I was sent a link to this blog this morning by a reader here. The blog, Washed in Tears, is about one man's journey of life in Armstrongism, leaving it, going back to to it and then leaving again because he had too questions that never got answered (thanks to Borg and Spong.) He's been on a quest to find a "culture," a place where he fits in, like most of us thought we did when we were wrapped up in the Armstrongism. It was our culture, our identity. When that was ripped away or we walked away it was hard to find an identity that fit.
And I’ve come to realize that I have spent the last 28 or so years trying desperately to find a culture – any culture whatsoever – that I can claim and fit into and call my own. A culture, and a family.
And today is the day it finally hit that I will not. The culture I was raised in was far too penetrated, far too influential, far too ingrained into every aspect of my life. When I was cast adrift out of the culture and the family – at around nine – all I had left were memories of what was, memories of what were ultimately not horrible experiences, and memories of that which never would be again. First it was the disintegration of the family, and then, years later, it was the disintegration of the church.

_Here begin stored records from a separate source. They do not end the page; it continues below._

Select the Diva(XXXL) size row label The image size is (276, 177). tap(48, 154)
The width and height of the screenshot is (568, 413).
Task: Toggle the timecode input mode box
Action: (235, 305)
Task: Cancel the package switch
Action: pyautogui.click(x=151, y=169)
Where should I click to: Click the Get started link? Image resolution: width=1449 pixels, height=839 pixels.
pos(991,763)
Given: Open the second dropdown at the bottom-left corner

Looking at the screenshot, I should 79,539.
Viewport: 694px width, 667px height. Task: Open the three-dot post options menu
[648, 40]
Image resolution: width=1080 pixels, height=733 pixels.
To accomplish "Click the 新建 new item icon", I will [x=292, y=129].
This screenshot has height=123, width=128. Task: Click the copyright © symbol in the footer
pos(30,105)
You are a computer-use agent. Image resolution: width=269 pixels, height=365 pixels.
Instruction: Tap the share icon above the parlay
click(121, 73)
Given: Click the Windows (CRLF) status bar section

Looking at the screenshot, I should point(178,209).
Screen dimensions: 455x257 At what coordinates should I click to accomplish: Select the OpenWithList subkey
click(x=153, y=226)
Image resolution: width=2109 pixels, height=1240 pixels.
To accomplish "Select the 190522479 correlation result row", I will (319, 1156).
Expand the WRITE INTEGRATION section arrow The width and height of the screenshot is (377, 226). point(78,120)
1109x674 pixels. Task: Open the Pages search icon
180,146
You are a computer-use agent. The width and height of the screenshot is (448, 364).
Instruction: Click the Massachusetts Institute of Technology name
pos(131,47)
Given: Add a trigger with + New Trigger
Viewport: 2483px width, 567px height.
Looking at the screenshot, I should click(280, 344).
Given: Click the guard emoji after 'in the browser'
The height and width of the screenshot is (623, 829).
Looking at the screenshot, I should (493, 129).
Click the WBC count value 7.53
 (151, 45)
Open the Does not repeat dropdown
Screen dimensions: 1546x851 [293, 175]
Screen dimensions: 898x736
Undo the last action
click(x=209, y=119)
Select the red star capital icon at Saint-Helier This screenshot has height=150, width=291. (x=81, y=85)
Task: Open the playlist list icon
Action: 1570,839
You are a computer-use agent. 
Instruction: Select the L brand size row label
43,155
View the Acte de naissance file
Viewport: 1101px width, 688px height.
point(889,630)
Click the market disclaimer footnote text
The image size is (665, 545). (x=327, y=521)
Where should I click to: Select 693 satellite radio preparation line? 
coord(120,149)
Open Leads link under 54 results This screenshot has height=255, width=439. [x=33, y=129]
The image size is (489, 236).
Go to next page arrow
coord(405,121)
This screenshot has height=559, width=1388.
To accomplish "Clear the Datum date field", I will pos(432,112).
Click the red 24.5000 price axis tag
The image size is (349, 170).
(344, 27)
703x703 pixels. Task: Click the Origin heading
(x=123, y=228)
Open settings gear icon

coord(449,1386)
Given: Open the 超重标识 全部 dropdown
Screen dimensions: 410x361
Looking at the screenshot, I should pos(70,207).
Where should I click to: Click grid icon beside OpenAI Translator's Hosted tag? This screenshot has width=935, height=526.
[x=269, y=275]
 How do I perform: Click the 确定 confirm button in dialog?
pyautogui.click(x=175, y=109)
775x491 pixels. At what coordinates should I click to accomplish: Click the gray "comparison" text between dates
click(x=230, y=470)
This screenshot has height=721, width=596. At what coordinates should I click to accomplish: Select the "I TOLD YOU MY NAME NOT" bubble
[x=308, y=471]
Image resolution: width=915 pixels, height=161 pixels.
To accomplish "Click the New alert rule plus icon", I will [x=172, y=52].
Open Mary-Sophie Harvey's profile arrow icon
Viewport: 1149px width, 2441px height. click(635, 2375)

And now, I’m nearly 39 years old, and I come to realize that I’m no closer to finding that kind of community and acceptance – the kind I had when I was very little – than I was all that many years ago. I’ve come to realize that I’m still just as alone, just as much of an island, as I always have been. Still just as much of a social recluse, a homeless man in every way but literally, a survivor and nothing more.
And as I try to work through Christianity, I find myself saying that I have an identity – of some type or other – with God. Great. I wish it was enough, but it’s not. If it was enough, then why would I even exist on this realm in the first place? It’s not enough. The body of Christ still sees me as an interloper, and frankly, I’m not sure I think too highly of them either. I ask too many questions, I don’t join the culture.